You’ll soon find you can provide much greater value as a tester determining whether something will work and then working alongside the development team to ensure it works as it is developed.

You probably don’t need a specification framework

I think plain language specification frameworks like SpecFlow and Cucumber are great, but have a lot of overhead and are way overused.

If you don’t have non-technical folk collaborating with you on your specifications, try writing plain automated tests instead. This means using plain NUnit/MSTest over SpecFlow in C# or minitest over Cucumber in Ruby. You’ll avoid the overhead of maintaining a plain language specification framework and be able to focus on developing a great set of tests instead.

It’s easier than you think to add a plain language specification layer to a set of well structured plain tests. So only add the specification layer when you need it, because chances are you ain’t gonna.

Take control of your own career

During my career, I’ve come across numerous testing colleagues with no experience in automated testing who say things like “I’d love to do automated testing”. They expect to be put into an automated testing role so they can learn automated testing.

I don’t think it should work like that.
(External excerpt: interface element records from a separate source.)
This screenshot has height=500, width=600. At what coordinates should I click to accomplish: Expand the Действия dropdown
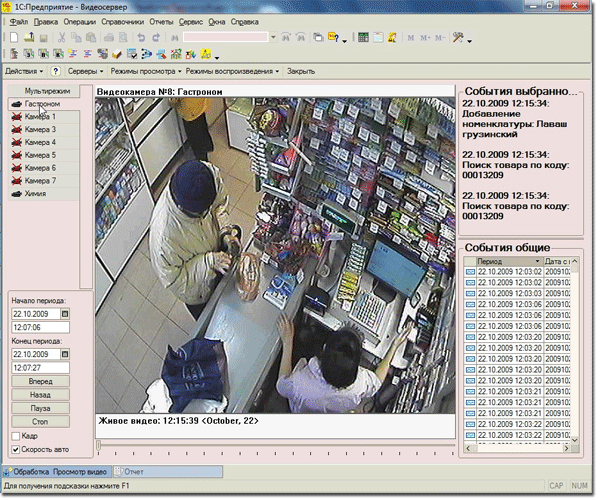point(23,72)
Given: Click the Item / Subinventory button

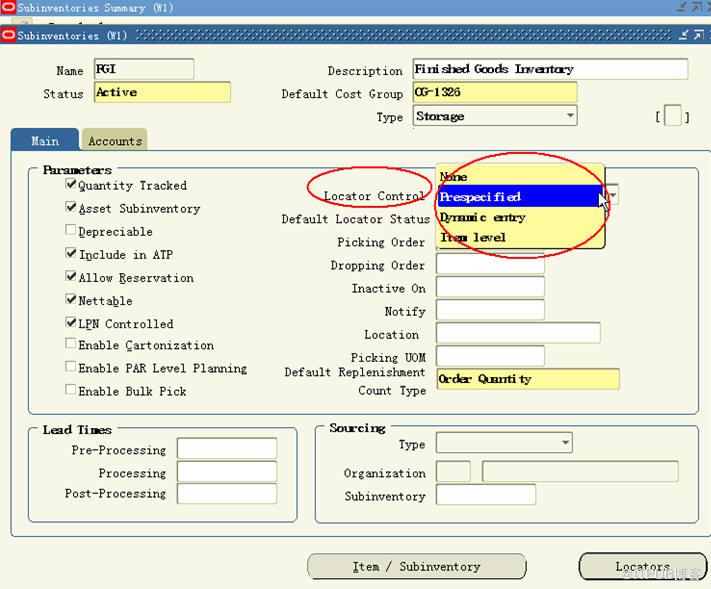Looking at the screenshot, I should click(416, 567).
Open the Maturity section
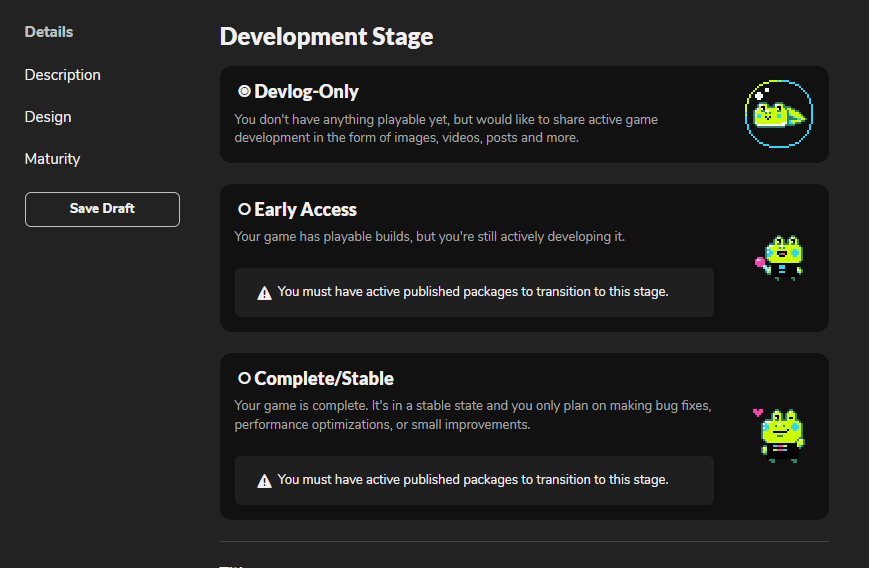This screenshot has height=568, width=869. tap(53, 159)
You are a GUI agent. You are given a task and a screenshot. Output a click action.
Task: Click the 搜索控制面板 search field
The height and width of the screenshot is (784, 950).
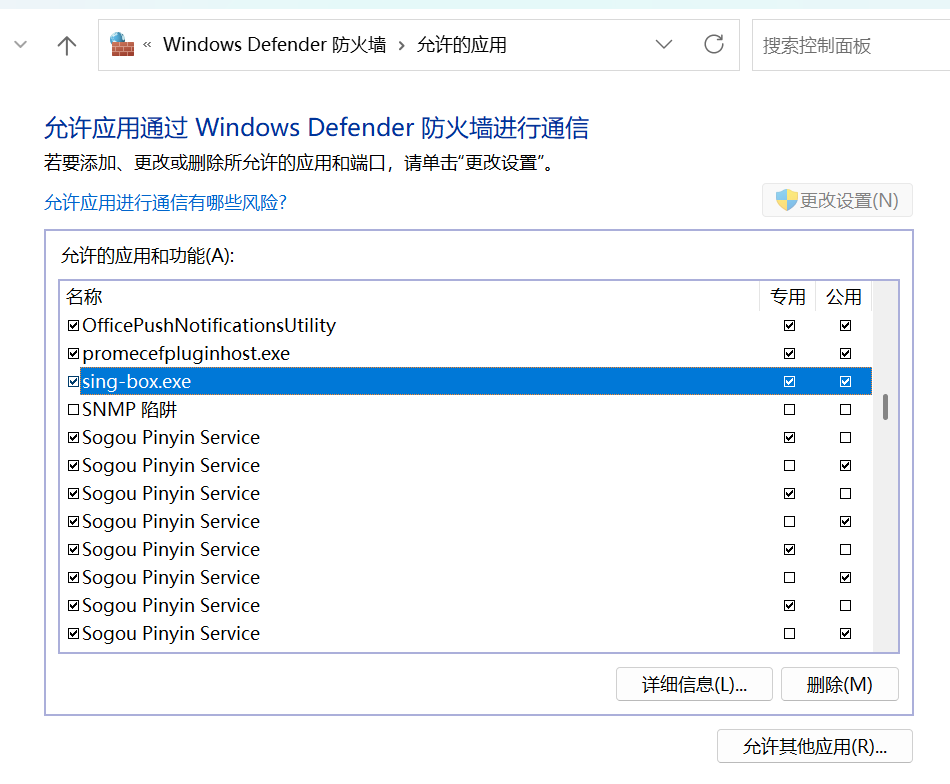tap(850, 45)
Your employer shouldn’t be solely responsible for you enhancing your skills and progressing your career.

And, the thing is, it’s never been easier to pick up some new technical skills.

If you want to learn programming start by learning something like Ruby. If you want to learn about automated web testing learn Watir. If you want to learn about behavior driven development tools learn Cucumber.

I taught myself Ruby. I taught myself Watir. I taught myself C#, Python, Selenium, Cucumber and Jenkins. The list goes on.

The barrier to entry has never been lower. Try codeacademy, try ruby koans, download the free watir book, buy Cheezy’s cheap eBook about Watir & Cucumber.

So, instead of watching television or going out for drinks, spend your nights and weekends learning some new skills and taking control of your career instead of expecting your employer to hand it to you on a plate.

You’ll then be able to say “I’m learning all about Watir at the moment and I would love to apply that on a project” instead of “I’d love to do automated testing”.